A new 999 service that allows people to make calls using British Sign Language (BSL) was launched on Friday (June 17).

The service, 999 BSL, lets deaf users use BSL through an app or website with an interpreter who will relay the conversation to an operator.

It is the first time a 999 emergency service has been made available in BSL, though a similar process exists for the NHS 111 number.

As reported by BBC News the new sign language-based service does not require registration, meaning callers can use it as long as the app or webpage is open.

To make a call with 999 BSL, users need to open the app or webpage, then press a red button that will connect them to an interpreter.

New Forest Post: This is the first time an emergency service has been made available with BSL (PA)This is the first time an emergency service has been made available with BSL (PA)

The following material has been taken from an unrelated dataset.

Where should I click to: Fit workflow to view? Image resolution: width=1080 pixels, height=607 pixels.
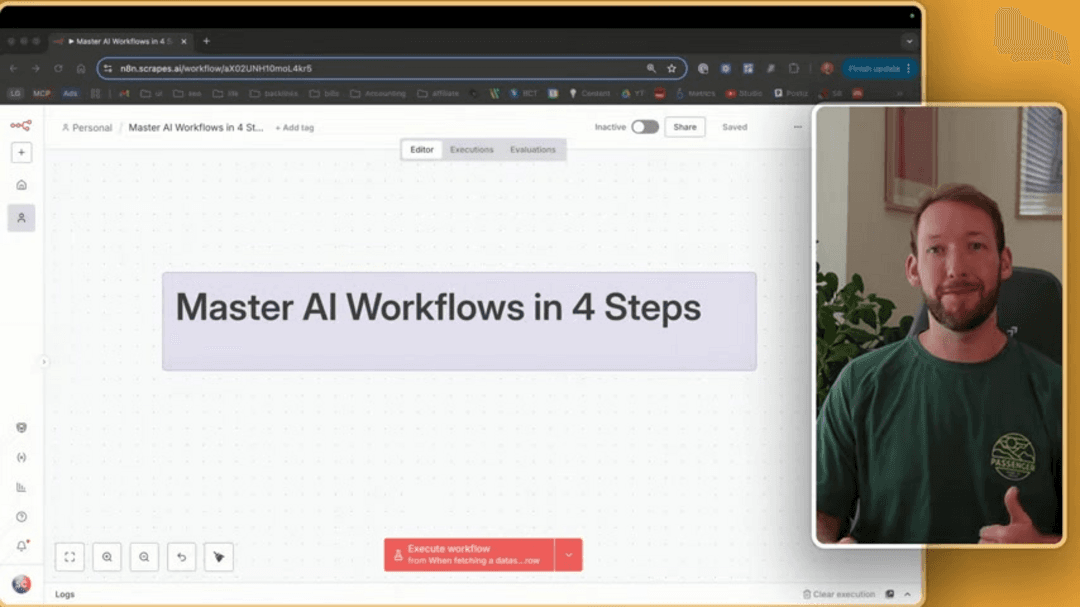pyautogui.click(x=69, y=557)
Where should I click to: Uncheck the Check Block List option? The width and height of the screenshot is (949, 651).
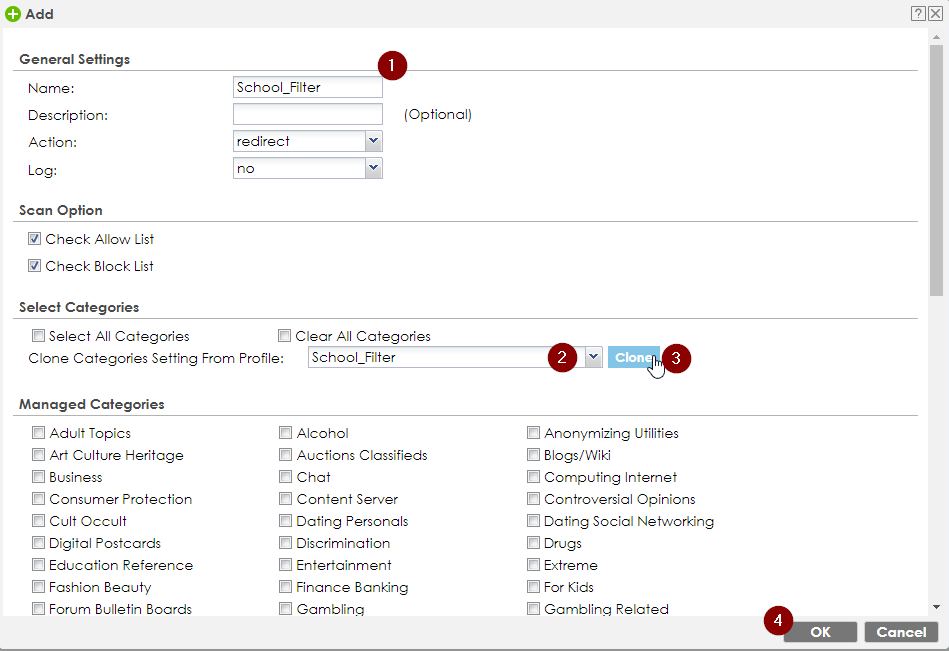click(35, 266)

James Watson-O’Neil, chief executive of deaf health charity Sign Health, said: "Deaf people can now contact emergency services directly and assist anyone in need of help.

"This is a huge breakthrough in terms of access and a moment worth celebrating."

However, he did raise concerns for problems that would occur after the call had been made.

He added: “But what happens when the ambulance arrives?

“The paramedics won’t be able to sign and there is no national video relay service in England to support them to communicate with deaf people.

Abigail Gorman, public affairs and policy manager at SignHealth said: “We won’t be satisfied until deaf people have full and equal access to services, particularly life-saving health services.”